Document text:
------------

[Math] Second derivative of the cost function of logistic function

derivativesmachine learningpartial derivativeregression

Do I have the correct solution for the second derivative of the cost function of a logistic function?

Cost Function
$$J(\theta)=-\frac{1}{m}\sum_{i=1}^{m}y^{i}\log(h_\theta(x^{i}))+(1-y^{i})\log(1-h_\theta(x^{i}))$$

where $h_{\theta}(x)$ is defined as follows

$$h_{\theta}(x)=g(\theta^{T}x)$$
$$g(z)=\frac{1}{1+e^{-z}}$$

First Derivative
$$ \frac{\partial}{\partial\theta_{j}}J(\theta) =\sum_{i=1}^{m}(h_\theta(x^{i})-y^i)x_j^i$$

Second Derivative
$$
\begin{align*}
\frac{\partial}{\partial^2\theta_{j}}J'(\theta) &= \frac{\partial}{\partial\theta}\sum_{i=1}^{m}(h_\theta(x^{i})x_j^i -y^ix^i_j) \\
&= \frac{\partial}{\partial\theta}\sum_{i=1}^{m}(h_\theta(x^{i})x_j^i) \\
&= \frac{\partial}{\partial\theta}\sum_{i=1}^{m}\frac{x^{i}}{1+e^{-z}} \\
&= x^2 h_\theta(x) ^2
\end{align*}
$$

Best Answer

For convenience, define some variables and their differentials $$\eqalign{ z &= X^T\theta, &\,\,\,\, dz = X^Td\theta \cr p &= \exp(z), &\,\,\,\, dp = p\odot dz \cr h &= \frac{p}{1+p}, &\,\,\,\, dh = (h-h\odot h)\odot dz \,= (H-H^2)\,dz \cr }$$ where
$\,\,\,\,H={\rm Diag}(h)$
$\,\,\,\,\odot$ represents the Hadamard elementwise product
$\,\,\,\,\exp$ is applied elementwise
$\,\,\,\frac{p}{1+p}$ represents elementwise division


The cost function can be written in terms of these variables and the Frobenius inner product (represented by a colon) $$\eqalign{ J &= -\frac{1}{m}\Big[y:\log(h) + (1-y):\log(1-h)\Big] \cr }$$

The differential of the cost is $$\eqalign{ dJ &= -\frac{1}{m}\Big[y:d\log(h) + (1-y):d\log(1-h)\Big] \cr &= -\frac{1}{m}\Big[y:H^{-1}dh - (1-y):(I-H)^{-1}dh\Big] \cr &= -\frac{1}{m}\Big[H^{-1}y - (I-H)^{-1}(1-y)\Big]:dh \cr &= -\frac{1}{m}\Big[H^{-1}y - (I-H)^{-1}(1-y)\Big]:H(I-H)dz \cr &= -\frac{1}{m}\Big[(I-H)y - H(1-y)\Big]:dz \cr &= -\frac{1}{m}(y-h):X^Td\theta \cr &= \frac{1}{m}X(h-y):d\theta \cr }$$ The gradient $$\eqalign{ G =\frac{\partial J}{\partial\theta} &= \frac{1}{m}X(h-y) \cr }$$ (NB: Your gradient is missing the $\frac{1}{m}$ factor)

The differential of the gradient $$\eqalign{ dG &= \frac{1}{m}X\,dh \cr &= \frac{1}{m}X(H-H^2)\,dz \cr &= \frac{1}{m}X(H-H^2)X^T\,d\theta \cr\cr }$$ And finally, the gradient of the gradient (aka the Hessian) $$\eqalign{ \frac{\partial^2J}{\partial\theta\,\partial\theta^T} &= \frac{\partial G}{\partial\theta} = \frac{1}{m}X(H-H^2)X^T \cr }$$

------------

Provided records:
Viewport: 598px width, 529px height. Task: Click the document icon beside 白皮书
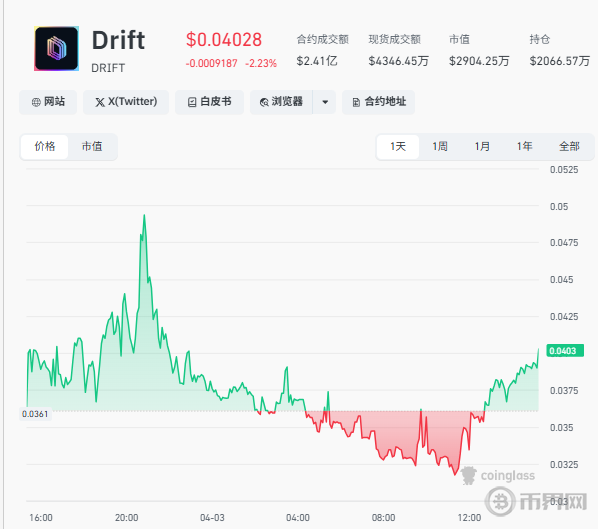pyautogui.click(x=192, y=102)
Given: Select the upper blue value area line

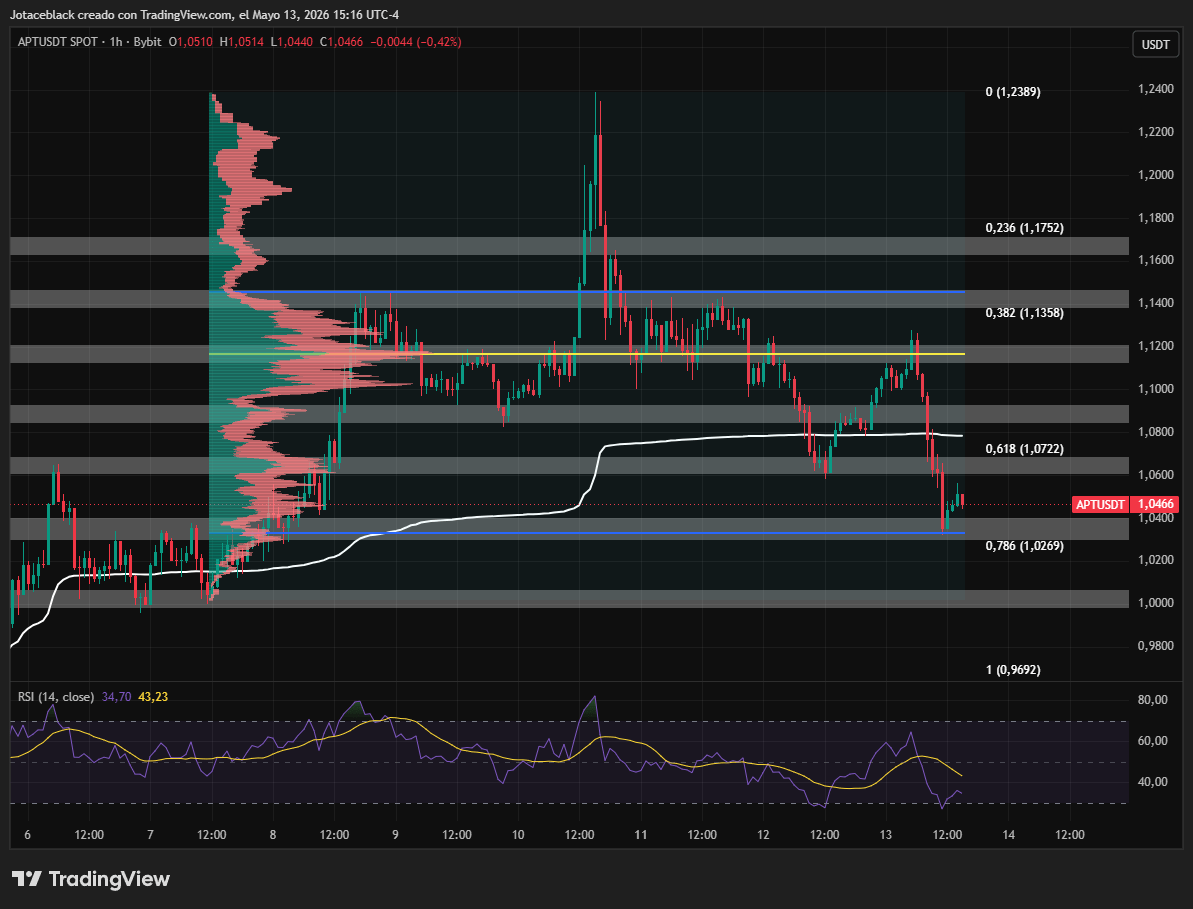Looking at the screenshot, I should [x=587, y=291].
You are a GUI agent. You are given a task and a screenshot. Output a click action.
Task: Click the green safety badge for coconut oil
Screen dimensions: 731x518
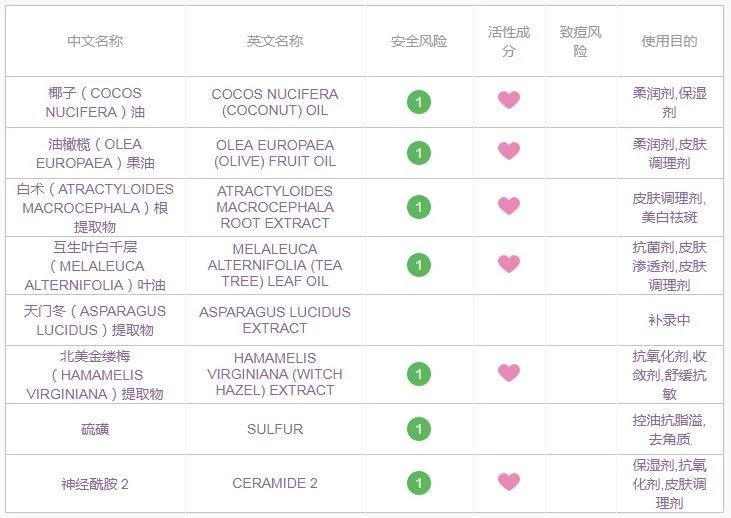(419, 101)
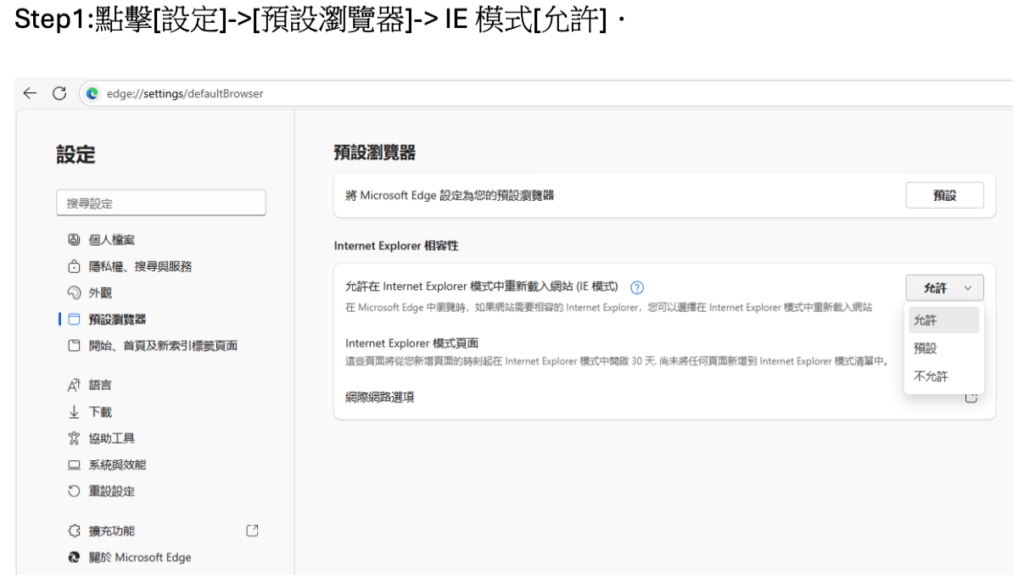The image size is (1024, 585).
Task: Open 下載 settings section
Action: [x=98, y=410]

------------

Exercises to complete:
1. In the thread on the second derivative of the logistic cost function, what does the colon represent?
2. Does each statement agree with the thread on the second derivative of the logistic cost function? (a) The answer says the asker's gradient lacks a factor of 1/m. (b) The answer applies exp to the whole matrix at once rather than elementwise. (c) The answer refers to the gradient of the gradient as the Hessian.

Answers for this exercise:
1. The Frobenius inner product.

2.
(a) Yes: "Your gradient is missing the $\frac{1}{m}$ factor"
(b) No: "is applied elementwise"
(c) Yes: "the gradient of the gradient (aka the Hessian)"